[Extracted entries start]
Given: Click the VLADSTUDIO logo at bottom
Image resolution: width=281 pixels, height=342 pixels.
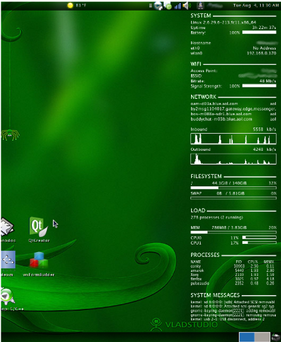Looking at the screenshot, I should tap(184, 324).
[Extracted entries end]
[Extracted entries start]
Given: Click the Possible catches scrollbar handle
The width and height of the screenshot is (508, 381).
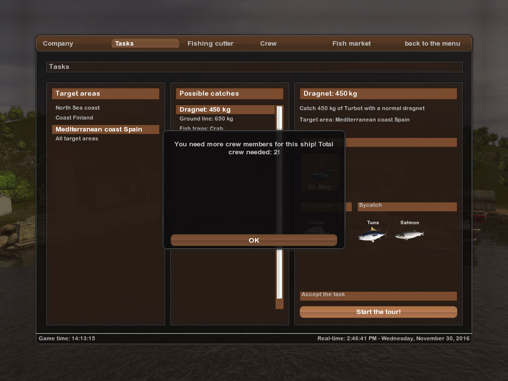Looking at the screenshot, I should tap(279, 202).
[Extracted entries end]
[Extracted entries start]
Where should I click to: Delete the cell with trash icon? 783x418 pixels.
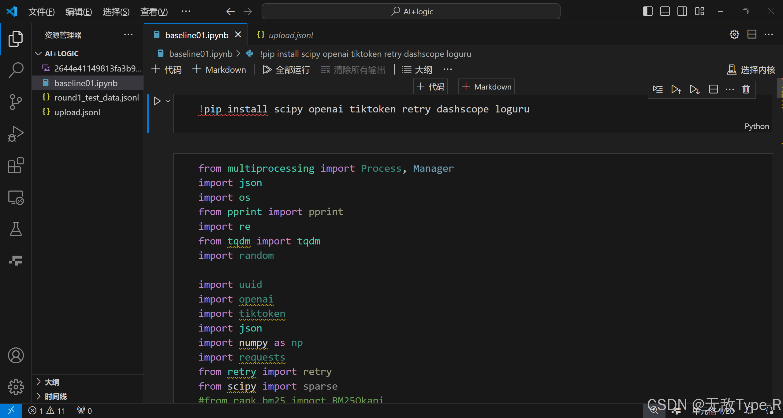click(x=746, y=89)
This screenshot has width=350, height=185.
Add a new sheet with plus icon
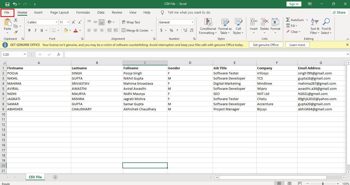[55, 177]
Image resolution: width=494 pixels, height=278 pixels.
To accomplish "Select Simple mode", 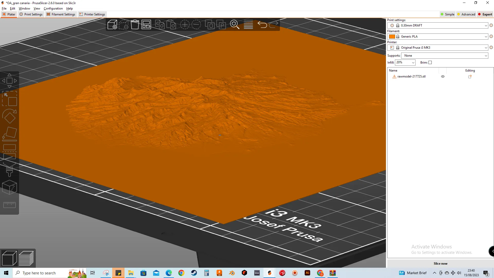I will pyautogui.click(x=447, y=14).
[Extracted entries end]
Written task |
Recast the records on the lines from the one containing "Given: Click the Possible" through the one containing "Looking at the screenshot, I should tap(279, 202).", inclusive, as a two-column CSV with the header request,answer. Give one row per record, enclose each field in quotation marks, replace line breaks with spaces, and omit the pictures.

Full answer |
request,answer
"Given: Click the Possible catches scrollbar handle The width and height of the screenshot is (508, 381).","Looking at the screenshot, I should tap(279, 202)."